After that I came home and watched two episodes of I love the 70s. Being the relentless pop culture whore that I am, I enjoy learning about this kind of worthless stuff.

After that I grabbed After Virtue and headed up to Farley’s and made it through two more chapters. I crossed the 100 page mark and am making better progress now that a lot of the nitty-gritty technical vocabulary has been established.

I like MacIntyre’s style a bit better now, he reminds me of a procedural programmer. He defines all of his terms of art, then has little tiny procedures that do very little, after some pages (in this case about 60) he then proceeds to combine these tools to form arguments. I must say that it’s organizationally attractive, but it’s a really boring narrative.
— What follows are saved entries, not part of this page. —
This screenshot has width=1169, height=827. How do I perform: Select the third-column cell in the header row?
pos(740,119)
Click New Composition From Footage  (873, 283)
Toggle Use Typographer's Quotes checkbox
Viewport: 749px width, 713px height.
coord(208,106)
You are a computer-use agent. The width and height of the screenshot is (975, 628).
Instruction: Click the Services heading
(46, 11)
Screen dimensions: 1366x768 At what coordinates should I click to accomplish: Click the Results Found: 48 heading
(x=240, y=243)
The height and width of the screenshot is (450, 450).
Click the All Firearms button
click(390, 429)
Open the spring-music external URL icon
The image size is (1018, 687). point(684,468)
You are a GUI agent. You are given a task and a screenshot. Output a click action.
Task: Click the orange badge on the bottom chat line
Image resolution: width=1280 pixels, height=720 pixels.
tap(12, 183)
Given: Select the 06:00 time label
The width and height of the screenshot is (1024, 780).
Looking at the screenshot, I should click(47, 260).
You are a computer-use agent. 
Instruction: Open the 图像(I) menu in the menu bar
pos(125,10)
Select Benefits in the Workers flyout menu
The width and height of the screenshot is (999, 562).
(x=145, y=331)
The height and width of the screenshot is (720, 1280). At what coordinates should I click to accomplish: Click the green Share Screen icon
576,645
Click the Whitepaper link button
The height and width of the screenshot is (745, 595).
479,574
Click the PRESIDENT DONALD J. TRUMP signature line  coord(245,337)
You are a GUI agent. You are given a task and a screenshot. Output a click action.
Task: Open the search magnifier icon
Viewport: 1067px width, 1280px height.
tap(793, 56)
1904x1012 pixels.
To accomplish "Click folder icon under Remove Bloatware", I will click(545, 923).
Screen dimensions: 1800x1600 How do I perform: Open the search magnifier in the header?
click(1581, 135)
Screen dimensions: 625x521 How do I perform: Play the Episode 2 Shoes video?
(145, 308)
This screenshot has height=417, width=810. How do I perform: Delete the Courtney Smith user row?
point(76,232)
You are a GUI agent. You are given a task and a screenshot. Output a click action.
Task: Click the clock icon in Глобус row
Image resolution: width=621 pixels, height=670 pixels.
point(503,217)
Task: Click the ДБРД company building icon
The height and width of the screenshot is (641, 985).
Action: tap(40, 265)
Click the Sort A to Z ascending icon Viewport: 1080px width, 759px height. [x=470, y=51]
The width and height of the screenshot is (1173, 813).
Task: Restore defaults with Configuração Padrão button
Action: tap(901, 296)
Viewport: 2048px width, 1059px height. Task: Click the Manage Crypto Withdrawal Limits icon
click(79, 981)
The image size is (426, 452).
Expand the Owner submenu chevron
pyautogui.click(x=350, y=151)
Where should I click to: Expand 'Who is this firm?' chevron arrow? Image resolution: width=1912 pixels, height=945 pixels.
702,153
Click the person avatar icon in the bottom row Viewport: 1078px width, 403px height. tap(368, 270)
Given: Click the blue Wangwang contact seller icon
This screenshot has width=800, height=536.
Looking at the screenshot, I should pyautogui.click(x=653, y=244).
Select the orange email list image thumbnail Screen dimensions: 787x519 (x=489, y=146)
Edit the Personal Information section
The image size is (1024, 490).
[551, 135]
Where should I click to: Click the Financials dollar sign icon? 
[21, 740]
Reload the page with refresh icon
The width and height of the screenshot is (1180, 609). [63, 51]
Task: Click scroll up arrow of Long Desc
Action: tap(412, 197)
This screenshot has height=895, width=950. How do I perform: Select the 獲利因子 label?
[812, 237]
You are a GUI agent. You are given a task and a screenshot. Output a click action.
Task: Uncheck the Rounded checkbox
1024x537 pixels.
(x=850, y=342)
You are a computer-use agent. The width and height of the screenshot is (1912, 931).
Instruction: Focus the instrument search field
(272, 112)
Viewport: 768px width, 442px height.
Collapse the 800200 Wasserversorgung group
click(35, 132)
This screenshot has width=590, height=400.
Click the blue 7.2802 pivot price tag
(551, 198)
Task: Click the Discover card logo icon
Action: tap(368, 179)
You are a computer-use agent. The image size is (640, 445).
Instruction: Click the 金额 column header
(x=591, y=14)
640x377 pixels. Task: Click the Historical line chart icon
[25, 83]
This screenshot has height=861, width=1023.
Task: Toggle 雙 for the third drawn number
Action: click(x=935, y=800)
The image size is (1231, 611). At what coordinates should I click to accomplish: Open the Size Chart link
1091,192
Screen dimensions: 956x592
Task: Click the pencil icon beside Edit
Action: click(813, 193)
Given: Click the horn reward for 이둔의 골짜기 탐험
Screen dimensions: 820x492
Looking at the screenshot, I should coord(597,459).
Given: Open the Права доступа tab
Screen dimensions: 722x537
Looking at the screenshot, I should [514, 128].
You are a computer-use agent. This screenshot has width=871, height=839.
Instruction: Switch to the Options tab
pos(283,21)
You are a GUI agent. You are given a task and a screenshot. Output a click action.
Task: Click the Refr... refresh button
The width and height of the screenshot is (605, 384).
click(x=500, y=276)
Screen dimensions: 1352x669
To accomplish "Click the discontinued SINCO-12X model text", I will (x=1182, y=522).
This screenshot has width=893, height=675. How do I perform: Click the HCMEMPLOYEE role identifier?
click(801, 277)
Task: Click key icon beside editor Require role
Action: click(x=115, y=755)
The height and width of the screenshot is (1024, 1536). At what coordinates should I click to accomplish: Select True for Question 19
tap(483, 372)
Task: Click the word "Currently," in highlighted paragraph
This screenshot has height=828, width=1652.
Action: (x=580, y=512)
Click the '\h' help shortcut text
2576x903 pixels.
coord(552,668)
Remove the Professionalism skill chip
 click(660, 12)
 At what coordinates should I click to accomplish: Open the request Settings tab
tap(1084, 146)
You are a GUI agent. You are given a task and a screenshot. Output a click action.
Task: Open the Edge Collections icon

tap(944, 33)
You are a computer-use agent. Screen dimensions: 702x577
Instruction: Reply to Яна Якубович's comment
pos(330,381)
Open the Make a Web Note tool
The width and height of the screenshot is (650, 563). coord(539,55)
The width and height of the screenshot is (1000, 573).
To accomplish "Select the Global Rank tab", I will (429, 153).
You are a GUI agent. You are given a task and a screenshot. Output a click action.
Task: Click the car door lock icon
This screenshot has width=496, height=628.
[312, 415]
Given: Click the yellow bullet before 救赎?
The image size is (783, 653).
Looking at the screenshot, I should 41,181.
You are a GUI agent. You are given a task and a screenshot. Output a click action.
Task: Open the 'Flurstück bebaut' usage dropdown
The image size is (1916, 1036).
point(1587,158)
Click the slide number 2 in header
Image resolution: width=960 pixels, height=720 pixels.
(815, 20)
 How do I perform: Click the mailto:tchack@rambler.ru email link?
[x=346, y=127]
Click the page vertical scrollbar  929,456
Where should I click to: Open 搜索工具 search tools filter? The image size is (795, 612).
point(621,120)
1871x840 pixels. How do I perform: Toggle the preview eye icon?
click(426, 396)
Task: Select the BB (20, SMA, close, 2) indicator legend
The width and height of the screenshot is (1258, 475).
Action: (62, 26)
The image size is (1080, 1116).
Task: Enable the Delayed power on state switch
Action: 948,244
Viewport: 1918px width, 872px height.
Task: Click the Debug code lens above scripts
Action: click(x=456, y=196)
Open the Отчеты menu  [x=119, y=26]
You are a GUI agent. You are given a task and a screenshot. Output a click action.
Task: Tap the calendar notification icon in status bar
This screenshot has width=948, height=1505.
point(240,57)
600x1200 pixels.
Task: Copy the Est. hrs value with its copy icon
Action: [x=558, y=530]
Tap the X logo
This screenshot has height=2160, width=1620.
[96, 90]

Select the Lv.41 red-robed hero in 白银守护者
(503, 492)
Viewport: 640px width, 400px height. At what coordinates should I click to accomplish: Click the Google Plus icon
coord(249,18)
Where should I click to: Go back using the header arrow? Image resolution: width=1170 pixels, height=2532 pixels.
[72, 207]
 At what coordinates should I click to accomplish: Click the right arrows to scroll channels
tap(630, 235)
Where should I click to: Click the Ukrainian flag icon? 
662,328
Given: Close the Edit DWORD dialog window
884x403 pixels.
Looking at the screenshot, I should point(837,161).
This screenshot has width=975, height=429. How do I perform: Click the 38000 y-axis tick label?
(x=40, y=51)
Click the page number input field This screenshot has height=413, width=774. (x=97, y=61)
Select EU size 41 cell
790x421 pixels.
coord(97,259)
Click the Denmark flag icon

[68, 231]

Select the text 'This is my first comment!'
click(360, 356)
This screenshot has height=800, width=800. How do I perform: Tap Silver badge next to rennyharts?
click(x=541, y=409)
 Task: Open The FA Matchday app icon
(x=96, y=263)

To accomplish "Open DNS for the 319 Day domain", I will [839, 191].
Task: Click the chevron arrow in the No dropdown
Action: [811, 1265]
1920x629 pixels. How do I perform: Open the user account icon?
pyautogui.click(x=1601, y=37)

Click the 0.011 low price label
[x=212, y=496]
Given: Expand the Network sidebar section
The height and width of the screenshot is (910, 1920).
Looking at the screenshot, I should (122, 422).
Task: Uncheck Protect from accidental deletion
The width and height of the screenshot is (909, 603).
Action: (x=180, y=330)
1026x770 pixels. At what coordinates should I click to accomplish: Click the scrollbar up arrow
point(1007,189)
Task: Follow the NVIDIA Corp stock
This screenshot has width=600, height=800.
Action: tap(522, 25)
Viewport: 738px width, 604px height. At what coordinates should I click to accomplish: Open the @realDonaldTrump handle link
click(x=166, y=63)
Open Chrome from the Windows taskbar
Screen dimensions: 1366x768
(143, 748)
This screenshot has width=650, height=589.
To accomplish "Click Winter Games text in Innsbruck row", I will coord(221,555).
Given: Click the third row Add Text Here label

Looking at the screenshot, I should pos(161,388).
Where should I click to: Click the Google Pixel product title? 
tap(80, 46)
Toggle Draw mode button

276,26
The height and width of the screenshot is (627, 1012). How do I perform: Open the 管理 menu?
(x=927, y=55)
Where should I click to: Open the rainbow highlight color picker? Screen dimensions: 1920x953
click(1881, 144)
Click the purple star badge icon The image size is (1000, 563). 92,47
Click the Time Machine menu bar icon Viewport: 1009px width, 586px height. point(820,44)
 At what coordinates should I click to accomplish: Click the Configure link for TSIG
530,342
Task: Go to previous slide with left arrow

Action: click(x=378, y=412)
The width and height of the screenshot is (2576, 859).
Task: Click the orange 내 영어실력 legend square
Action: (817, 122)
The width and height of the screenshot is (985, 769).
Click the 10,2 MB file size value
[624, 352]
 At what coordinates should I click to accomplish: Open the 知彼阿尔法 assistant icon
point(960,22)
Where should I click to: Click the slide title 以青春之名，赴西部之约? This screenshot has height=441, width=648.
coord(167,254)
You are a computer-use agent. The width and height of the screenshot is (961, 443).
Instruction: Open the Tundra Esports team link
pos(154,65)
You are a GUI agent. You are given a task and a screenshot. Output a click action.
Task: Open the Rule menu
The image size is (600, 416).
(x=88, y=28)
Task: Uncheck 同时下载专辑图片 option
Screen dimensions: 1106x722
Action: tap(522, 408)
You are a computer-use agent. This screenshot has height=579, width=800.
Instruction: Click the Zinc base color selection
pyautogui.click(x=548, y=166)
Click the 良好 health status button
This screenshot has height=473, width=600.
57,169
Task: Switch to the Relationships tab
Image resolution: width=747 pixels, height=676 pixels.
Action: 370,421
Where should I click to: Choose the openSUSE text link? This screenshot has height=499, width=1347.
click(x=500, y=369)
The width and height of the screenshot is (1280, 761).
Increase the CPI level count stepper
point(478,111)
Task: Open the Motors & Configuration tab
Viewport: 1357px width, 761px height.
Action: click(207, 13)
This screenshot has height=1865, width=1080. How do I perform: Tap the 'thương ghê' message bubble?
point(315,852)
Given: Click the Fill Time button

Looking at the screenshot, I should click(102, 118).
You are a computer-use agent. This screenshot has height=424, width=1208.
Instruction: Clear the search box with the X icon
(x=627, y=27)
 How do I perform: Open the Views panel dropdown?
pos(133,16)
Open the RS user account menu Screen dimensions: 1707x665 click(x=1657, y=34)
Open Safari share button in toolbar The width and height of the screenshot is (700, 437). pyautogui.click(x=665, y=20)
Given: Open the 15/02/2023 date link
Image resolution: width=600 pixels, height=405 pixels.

The other thing that he should have done is divide the work (again to my metaphor of being a procedural programmer versus an OO-style) into sections so that you knew where one theme tied up. I think before the chapter Nietzsche or Aristotle he tied up his argument that “We live in an emotivist culture” pretty well - a “tag” that he was about to move on would have done us all well.

I’m really amazed though that so much of this work is similar to Simulacra and Simulation. Baudrillard’s work simply posited a world where symbols cut loose from their referents (the Dutch word for this is great: losgemaakt made loose) - it never gave a compelling story of how this happened.

After Virtue and Simulacra… both appeared in the early 80s (about the time I was busy being 3) - clearly they was some sort of common intellectual discussion that stimulated two works by two authors radically different in philosophical pedigree.